Personal information
- Full name: Olivia Jane Sekany
- Date of birth: December 29, 1998 (age 27)
- Place of birth: Livermore, California, United States
- Height: 6 ft 0 in (1.83 m)
- Position: Goalkeeper

Youth career
- Pleasanton Rage

College career
- Years: Team / Apps / (Gls)
- 2017–2019: California Golden Bears / 13 / (0)
- 2020–2022: Washington Huskies / 54 / (0)

Senior career*
- Years: Team / Apps / (Gls)
- 2023–2026: Racing Louisville / 0 / (0)
- 2024–2025: → Brisbane Roar (loan) / 17 / (0)

International career
- 2016: United States U18

= Olivia Sekany =

American soccer player (born 1998)

Olivia Jane Sekany (born December 29, 1998) is an American professional soccer player who plays as a goalkeeper. She played college soccer for the California Golden Bears and the Washington Huskies.

== Early life ==
Sekany is one of three children born to Jason and Amy Sekany. She grew up in Livermore, California. She attended Laurel Springs School and played club soccer for Elite Clubs National League team Pleasanton Rage.

== College career ==
=== California Golden Bears ===
Sekany attended the University of California, Berkeley and played for the California Golden Bears women's soccer team, where she redshirted her freshman year. She made 13 total appearances and played 953 minutes, saving 26 shots on target (57.8%) and recording two shutouts.

==== Abuse investigation ====
Sekany was among at least nine players to issue a formal complaint in 2019 of alleged verbal and emotional abuse, bullying, hazing, punitive overtraining, and retaliation against Cal head coach Neil McGuire, with accusations of misconduct dating to 2016. The players, including Sekany, publicized the allegations in November 2020, leading to more than 20 additional players to report additional allegations by December.

In April 2023, she was also one of three players to publicly criticize the university's response to their complaint. As of 10 March 2023, McGuire remained head coach at Cal.

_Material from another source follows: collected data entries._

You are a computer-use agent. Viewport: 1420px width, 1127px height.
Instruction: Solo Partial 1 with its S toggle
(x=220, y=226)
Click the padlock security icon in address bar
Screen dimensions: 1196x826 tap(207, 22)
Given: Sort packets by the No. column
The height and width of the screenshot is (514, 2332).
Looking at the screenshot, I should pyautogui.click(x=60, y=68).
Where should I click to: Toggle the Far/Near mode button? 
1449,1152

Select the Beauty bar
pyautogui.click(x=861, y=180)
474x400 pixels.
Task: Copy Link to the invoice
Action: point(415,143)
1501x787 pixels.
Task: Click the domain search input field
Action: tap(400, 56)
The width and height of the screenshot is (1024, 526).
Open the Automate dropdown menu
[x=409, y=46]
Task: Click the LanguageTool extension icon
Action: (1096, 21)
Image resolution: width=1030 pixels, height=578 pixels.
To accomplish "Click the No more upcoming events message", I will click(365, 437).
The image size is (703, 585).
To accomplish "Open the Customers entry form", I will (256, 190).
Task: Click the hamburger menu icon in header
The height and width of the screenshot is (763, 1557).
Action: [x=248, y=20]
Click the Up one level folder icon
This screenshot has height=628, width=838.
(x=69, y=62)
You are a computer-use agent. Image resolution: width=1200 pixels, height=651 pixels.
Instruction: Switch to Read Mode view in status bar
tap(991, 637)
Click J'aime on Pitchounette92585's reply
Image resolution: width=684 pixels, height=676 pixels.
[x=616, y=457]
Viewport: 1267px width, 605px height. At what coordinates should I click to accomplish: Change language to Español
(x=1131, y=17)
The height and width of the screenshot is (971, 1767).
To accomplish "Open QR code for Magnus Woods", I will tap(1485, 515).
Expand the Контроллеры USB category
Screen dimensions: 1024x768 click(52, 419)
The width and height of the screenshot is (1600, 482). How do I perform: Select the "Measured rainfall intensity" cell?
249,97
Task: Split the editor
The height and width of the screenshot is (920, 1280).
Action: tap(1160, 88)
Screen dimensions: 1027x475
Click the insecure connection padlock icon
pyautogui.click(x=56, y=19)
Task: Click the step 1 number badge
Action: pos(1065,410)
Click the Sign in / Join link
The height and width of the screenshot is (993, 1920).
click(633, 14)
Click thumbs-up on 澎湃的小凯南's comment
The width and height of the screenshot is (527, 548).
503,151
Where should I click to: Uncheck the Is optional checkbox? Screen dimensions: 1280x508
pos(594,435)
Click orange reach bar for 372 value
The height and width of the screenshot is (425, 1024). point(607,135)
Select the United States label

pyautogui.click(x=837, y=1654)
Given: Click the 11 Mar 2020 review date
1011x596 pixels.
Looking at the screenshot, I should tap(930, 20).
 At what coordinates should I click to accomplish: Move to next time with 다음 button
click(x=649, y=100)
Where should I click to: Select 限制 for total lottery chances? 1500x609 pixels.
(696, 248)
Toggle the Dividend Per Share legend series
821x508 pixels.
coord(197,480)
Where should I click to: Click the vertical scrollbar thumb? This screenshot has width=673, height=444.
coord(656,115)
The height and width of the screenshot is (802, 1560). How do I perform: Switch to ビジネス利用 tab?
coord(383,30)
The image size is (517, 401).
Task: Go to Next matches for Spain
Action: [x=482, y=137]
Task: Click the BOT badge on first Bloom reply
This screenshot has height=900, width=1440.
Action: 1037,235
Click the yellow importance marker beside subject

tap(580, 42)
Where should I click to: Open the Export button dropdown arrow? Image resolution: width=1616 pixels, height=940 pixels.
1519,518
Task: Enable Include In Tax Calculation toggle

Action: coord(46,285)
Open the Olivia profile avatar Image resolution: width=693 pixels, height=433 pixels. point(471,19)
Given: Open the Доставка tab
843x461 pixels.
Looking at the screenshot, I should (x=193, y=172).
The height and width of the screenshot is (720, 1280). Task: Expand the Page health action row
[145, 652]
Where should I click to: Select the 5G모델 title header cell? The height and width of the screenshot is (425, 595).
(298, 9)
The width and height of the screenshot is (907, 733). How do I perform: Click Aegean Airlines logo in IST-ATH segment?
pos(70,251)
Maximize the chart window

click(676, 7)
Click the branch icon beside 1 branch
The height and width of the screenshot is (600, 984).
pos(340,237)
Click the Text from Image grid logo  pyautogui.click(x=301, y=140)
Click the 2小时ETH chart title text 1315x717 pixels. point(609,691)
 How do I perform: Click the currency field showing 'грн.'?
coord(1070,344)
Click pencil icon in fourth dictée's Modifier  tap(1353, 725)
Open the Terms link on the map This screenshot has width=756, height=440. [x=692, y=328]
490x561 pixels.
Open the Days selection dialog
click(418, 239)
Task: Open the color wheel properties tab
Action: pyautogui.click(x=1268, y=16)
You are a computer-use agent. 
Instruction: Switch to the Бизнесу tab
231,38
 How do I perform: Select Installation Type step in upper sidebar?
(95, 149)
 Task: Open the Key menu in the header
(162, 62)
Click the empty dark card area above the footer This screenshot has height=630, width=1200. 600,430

=== Washington Huskies ===
After graduating from Cal early in order to leave the influence of McGuire, Sekany attended the University of Washington as a graduate-transfer redshirt junior and played for the Washington Huskies women's soccer team. The Huskies advanced to the 2020 NCAA Division I women's soccer tournament round of 16, which included Sekany making two saves and scoring a goal in a penalty shoot-out against Saint Louis. Sekany finished the season with a program-best 0.62 goals-against average, breaking a record previously held by Hope Solo. In her career with the Huskies, she played 4,826 minutes in 54 appearances, saving 152 shots on target (71.4%) and allowing 1.14 goals per match with 13 shutouts.

== Club career ==
Sekany registered for the 2023 NWSL Draft but was not selected. NWSL club Racing Louisville FC invited her to preseason camp in January 2023. On March 31, 2023, Sekany signed a one-year contract with Racing Louisville.

In October 2024, Sekany was loaned to Australian A-League Women club Brisbane Roar for the 2024–25 A-League Women season. Her loan ended in March 2025, and she was recalled to parent club Racing Louisville after keeping six clean sheets and making 47 saves for Brisbane Roar. Sekany spent the remainder of 2025 away from the field as she recuperated from a knee injury.

On January 20, 2026, Racing Louisville announced the re-signing of Sekany on a six-month contract through July 2026. She did not make a competitive appearance in her three years with Racing.

== Personal life ==
Olivia's mother Amy L. Sekany was appointed in 2018 by then-Governor Jerry Brown as a judge to the Alameda County Superior Court. Her father Jason Sekany was a second-round pick of the Boston Red Sox and played Minor League Baseball from 1996 to 2001.